Problem details ->
The response should consist of every line below, unchanged.
▼▼▼
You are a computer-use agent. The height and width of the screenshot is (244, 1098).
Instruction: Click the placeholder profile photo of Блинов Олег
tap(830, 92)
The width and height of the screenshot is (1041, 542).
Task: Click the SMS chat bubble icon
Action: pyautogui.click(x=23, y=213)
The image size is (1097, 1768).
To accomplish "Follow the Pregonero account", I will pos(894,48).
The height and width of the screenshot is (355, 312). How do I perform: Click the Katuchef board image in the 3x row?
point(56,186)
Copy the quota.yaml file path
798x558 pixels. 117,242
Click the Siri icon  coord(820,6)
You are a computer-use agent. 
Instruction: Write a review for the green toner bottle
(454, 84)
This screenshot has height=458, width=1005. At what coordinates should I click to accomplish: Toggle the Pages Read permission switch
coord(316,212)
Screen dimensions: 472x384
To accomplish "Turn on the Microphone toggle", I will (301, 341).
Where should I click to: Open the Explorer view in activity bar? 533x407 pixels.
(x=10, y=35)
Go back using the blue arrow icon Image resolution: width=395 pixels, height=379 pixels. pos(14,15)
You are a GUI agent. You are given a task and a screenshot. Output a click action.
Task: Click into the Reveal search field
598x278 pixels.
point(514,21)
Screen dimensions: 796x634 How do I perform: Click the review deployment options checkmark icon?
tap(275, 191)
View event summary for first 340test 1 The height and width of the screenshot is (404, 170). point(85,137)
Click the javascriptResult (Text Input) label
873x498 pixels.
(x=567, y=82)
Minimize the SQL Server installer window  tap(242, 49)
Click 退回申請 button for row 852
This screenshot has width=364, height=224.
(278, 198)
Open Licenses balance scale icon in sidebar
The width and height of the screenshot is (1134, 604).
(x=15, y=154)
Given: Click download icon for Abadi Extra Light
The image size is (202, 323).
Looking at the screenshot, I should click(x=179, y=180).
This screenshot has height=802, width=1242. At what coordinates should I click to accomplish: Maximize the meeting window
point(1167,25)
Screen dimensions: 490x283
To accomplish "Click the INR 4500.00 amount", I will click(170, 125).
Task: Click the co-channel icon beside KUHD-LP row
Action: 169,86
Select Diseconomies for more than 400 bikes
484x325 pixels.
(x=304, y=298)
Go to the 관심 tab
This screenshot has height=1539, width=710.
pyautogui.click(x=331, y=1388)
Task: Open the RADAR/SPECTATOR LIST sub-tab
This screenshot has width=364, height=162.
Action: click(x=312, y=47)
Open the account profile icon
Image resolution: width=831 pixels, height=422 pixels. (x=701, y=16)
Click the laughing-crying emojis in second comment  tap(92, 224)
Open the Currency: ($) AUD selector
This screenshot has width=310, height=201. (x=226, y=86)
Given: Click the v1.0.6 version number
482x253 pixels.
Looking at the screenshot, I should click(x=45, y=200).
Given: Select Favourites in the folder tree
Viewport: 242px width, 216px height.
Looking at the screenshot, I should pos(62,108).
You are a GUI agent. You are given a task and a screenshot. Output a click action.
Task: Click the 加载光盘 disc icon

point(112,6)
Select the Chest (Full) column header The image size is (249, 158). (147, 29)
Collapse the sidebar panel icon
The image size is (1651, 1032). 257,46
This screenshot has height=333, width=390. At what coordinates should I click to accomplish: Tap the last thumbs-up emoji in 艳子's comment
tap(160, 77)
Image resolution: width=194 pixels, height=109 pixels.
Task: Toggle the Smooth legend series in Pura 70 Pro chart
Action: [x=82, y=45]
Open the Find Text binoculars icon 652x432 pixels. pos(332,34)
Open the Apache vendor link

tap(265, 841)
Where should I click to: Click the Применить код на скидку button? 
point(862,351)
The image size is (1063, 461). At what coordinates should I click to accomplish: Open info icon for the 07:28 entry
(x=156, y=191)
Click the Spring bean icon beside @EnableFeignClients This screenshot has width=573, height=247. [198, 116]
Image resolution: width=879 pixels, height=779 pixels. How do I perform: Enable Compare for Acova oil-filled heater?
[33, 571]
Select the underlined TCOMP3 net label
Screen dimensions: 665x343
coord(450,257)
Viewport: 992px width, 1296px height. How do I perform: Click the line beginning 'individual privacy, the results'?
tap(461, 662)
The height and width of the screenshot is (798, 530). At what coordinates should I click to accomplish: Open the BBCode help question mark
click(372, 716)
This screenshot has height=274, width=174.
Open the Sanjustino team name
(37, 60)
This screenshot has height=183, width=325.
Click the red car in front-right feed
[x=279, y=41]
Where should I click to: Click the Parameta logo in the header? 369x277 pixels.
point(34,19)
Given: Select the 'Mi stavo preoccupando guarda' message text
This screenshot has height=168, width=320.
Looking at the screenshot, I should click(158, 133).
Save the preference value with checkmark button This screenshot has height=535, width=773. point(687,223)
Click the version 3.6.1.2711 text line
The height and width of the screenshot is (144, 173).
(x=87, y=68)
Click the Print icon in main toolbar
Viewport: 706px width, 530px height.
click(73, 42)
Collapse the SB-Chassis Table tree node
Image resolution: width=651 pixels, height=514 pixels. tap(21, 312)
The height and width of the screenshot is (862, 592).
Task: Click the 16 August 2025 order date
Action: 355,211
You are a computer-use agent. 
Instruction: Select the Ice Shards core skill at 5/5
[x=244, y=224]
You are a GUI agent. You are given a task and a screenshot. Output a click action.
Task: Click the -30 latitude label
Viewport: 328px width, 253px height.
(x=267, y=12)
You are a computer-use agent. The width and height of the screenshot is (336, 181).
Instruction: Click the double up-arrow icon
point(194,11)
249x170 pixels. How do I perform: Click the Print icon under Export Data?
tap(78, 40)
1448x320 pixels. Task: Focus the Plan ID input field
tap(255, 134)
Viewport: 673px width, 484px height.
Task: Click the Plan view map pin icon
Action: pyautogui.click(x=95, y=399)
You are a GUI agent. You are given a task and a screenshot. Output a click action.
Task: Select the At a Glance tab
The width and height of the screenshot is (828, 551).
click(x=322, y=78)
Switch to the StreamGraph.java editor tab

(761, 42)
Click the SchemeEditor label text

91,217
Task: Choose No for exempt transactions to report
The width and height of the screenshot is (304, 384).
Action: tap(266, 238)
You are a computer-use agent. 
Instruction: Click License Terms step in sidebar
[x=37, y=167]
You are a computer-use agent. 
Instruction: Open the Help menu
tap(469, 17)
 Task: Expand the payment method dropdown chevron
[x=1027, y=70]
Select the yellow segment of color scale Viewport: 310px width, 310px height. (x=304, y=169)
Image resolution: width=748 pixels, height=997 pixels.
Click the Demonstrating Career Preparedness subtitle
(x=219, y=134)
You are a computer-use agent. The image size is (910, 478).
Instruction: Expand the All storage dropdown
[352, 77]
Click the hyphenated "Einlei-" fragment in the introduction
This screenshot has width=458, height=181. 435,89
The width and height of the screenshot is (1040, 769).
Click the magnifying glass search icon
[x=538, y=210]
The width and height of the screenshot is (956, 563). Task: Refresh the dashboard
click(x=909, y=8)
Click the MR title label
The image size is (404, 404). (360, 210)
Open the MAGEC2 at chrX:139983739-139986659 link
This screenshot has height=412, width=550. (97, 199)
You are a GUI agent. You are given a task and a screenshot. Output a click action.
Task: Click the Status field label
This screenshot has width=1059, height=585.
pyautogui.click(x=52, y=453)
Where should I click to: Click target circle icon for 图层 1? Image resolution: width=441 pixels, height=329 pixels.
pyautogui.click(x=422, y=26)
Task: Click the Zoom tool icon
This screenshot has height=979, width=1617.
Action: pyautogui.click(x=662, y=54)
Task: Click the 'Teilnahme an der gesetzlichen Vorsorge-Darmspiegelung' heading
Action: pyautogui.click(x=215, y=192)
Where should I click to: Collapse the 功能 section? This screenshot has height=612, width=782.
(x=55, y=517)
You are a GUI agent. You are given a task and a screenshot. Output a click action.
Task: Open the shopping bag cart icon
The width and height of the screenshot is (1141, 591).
▲▲▲
Output ->
You are a computer-use agent. The height and width of the screenshot is (244, 1098).
Instruction: Click the placeholder profile photo of Блинов Олег
tap(830, 92)
The width and height of the screenshot is (1041, 542).
Task: Click the SMS chat bubble icon
Action: pyautogui.click(x=23, y=213)
The image size is (1097, 1768).
To accomplish "Follow the Pregonero account", I will pos(894,48).
The height and width of the screenshot is (355, 312). How do I perform: Click the Katuchef board image in the 3x row?
point(56,186)
Copy the quota.yaml file path
798x558 pixels. 117,242
Click the Siri icon  coord(820,6)
You are a computer-use agent. 
Instruction: Write a review for the green toner bottle
(454, 84)
This screenshot has height=458, width=1005. At what coordinates should I click to accomplish: Toggle the Pages Read permission switch
coord(316,212)
Screen dimensions: 472x384
To accomplish "Turn on the Microphone toggle", I will (301, 341).
Where should I click to: Open the Explorer view in activity bar? 533x407 pixels.
(x=10, y=35)
Go back using the blue arrow icon Image resolution: width=395 pixels, height=379 pixels. pos(14,15)
You are a GUI agent. You are given a task and a screenshot. Output a click action.
Task: Click into the Reveal search field
598x278 pixels.
point(514,21)
Screen dimensions: 796x634 How do I perform: Click the review deployment options checkmark icon?
tap(275, 191)
View event summary for first 340test 1 The height and width of the screenshot is (404, 170). point(85,137)
Click the javascriptResult (Text Input) label
873x498 pixels.
(x=567, y=82)
Minimize the SQL Server installer window  tap(242, 49)
Click 退回申請 button for row 852
This screenshot has width=364, height=224.
(278, 198)
Open Licenses balance scale icon in sidebar
The width and height of the screenshot is (1134, 604).
(x=15, y=154)
Given: Click download icon for Abadi Extra Light
The image size is (202, 323).
Looking at the screenshot, I should click(x=179, y=180).
This screenshot has height=802, width=1242. At what coordinates should I click to accomplish: Maximize the meeting window
point(1167,25)
Screen dimensions: 490x283
To accomplish "Click the INR 4500.00 amount", I will click(170, 125).
Task: Click the co-channel icon beside KUHD-LP row
Action: 169,86
Select Diseconomies for more than 400 bikes
484x325 pixels.
(x=304, y=298)
Go to the 관심 tab
This screenshot has height=1539, width=710.
pyautogui.click(x=331, y=1388)
Task: Open the RADAR/SPECTATOR LIST sub-tab
This screenshot has width=364, height=162.
Action: click(x=312, y=47)
Open the account profile icon
Image resolution: width=831 pixels, height=422 pixels. (x=701, y=16)
Click the laughing-crying emojis in second comment  tap(92, 224)
Open the Currency: ($) AUD selector
This screenshot has width=310, height=201. (x=226, y=86)
Given: Click the v1.0.6 version number
482x253 pixels.
Looking at the screenshot, I should click(x=45, y=200).
Given: Select Favourites in the folder tree
Viewport: 242px width, 216px height.
Looking at the screenshot, I should pos(62,108).
You are a GUI agent. You are given a task and a screenshot. Output a click action.
Task: Click the 加载光盘 disc icon

point(112,6)
Select the Chest (Full) column header The image size is (249, 158). (147, 29)
Collapse the sidebar panel icon
The image size is (1651, 1032). 257,46
This screenshot has height=333, width=390. At what coordinates should I click to accomplish: Tap the last thumbs-up emoji in 艳子's comment
tap(160, 77)
Image resolution: width=194 pixels, height=109 pixels.
Task: Toggle the Smooth legend series in Pura 70 Pro chart
Action: [x=82, y=45]
Open the Find Text binoculars icon 652x432 pixels. pos(332,34)
Open the Apache vendor link

tap(265, 841)
Where should I click to: Click the Применить код на скидку button? 
point(862,351)
The image size is (1063, 461). At what coordinates should I click to accomplish: Open info icon for the 07:28 entry
(x=156, y=191)
Click the Spring bean icon beside @EnableFeignClients This screenshot has width=573, height=247. [198, 116]
Image resolution: width=879 pixels, height=779 pixels. How do I perform: Enable Compare for Acova oil-filled heater?
[33, 571]
Select the underlined TCOMP3 net label
Screen dimensions: 665x343
coord(450,257)
Viewport: 992px width, 1296px height. How do I perform: Click the line beginning 'individual privacy, the results'?
tap(461, 662)
The height and width of the screenshot is (798, 530). At what coordinates should I click to accomplish: Open the BBCode help question mark
click(372, 716)
This screenshot has height=274, width=174.
Open the Sanjustino team name
(37, 60)
This screenshot has height=183, width=325.
Click the red car in front-right feed
[x=279, y=41]
Where should I click to: Click the Parameta logo in the header? 369x277 pixels.
point(34,19)
Given: Select the 'Mi stavo preoccupando guarda' message text
This screenshot has height=168, width=320.
Looking at the screenshot, I should click(158, 133).
Save the preference value with checkmark button This screenshot has height=535, width=773. point(687,223)
Click the version 3.6.1.2711 text line
The height and width of the screenshot is (144, 173).
(x=87, y=68)
Click the Print icon in main toolbar
Viewport: 706px width, 530px height.
click(73, 42)
Collapse the SB-Chassis Table tree node
Image resolution: width=651 pixels, height=514 pixels. tap(21, 312)
The height and width of the screenshot is (862, 592).
Task: Click the 16 August 2025 order date
Action: 355,211
You are a computer-use agent. 
Instruction: Select the Ice Shards core skill at 5/5
[x=244, y=224]
You are a GUI agent. You are given a task and a screenshot. Output a click action.
Task: Click the -30 latitude label
Viewport: 328px width, 253px height.
(x=267, y=12)
You are a computer-use agent. The width and height of the screenshot is (336, 181).
Instruction: Click the double up-arrow icon
point(194,11)
249x170 pixels. How do I perform: Click the Print icon under Export Data?
tap(78, 40)
1448x320 pixels. Task: Focus the Plan ID input field
tap(255, 134)
Viewport: 673px width, 484px height.
Task: Click the Plan view map pin icon
Action: pyautogui.click(x=95, y=399)
You are a GUI agent. You are given a task and a screenshot. Output a click action.
Task: Select the At a Glance tab
The width and height of the screenshot is (828, 551).
click(x=322, y=78)
Switch to the StreamGraph.java editor tab

(761, 42)
Click the SchemeEditor label text

91,217
Task: Choose No for exempt transactions to report
The width and height of the screenshot is (304, 384).
Action: tap(266, 238)
You are a computer-use agent. 
Instruction: Click License Terms step in sidebar
[x=37, y=167]
You are a computer-use agent. 
Instruction: Open the Help menu
tap(469, 17)
 Task: Expand the payment method dropdown chevron
[x=1027, y=70]
Select the yellow segment of color scale Viewport: 310px width, 310px height. (x=304, y=169)
Image resolution: width=748 pixels, height=997 pixels.
Click the Demonstrating Career Preparedness subtitle
(x=219, y=134)
You are a computer-use agent. The image size is (910, 478).
Instruction: Expand the All storage dropdown
[352, 77]
Click the hyphenated "Einlei-" fragment in the introduction
This screenshot has width=458, height=181. 435,89
The width and height of the screenshot is (1040, 769).
Click the magnifying glass search icon
[x=538, y=210]
The width and height of the screenshot is (956, 563). Task: Refresh the dashboard
click(x=909, y=8)
Click the MR title label
The image size is (404, 404). (360, 210)
Open the MAGEC2 at chrX:139983739-139986659 link
This screenshot has height=412, width=550. (97, 199)
You are a GUI agent. You are given a task and a screenshot. Output a click action.
Task: Click the Status field label
This screenshot has width=1059, height=585.
pyautogui.click(x=52, y=453)
Where should I click to: Click target circle icon for 图层 1? Image resolution: width=441 pixels, height=329 pixels.
pyautogui.click(x=422, y=26)
Task: Click the Zoom tool icon
This screenshot has height=979, width=1617.
Action: pyautogui.click(x=662, y=54)
Task: Click the 'Teilnahme an der gesetzlichen Vorsorge-Darmspiegelung' heading
Action: pyautogui.click(x=215, y=192)
Where should I click to: Collapse the 功能 section? This screenshot has height=612, width=782.
(x=55, y=517)
You are a GUI agent. You are given a task and a screenshot. Output a click action.
Task: Open the shopping bag cart icon
The width and height of the screenshot is (1141, 591).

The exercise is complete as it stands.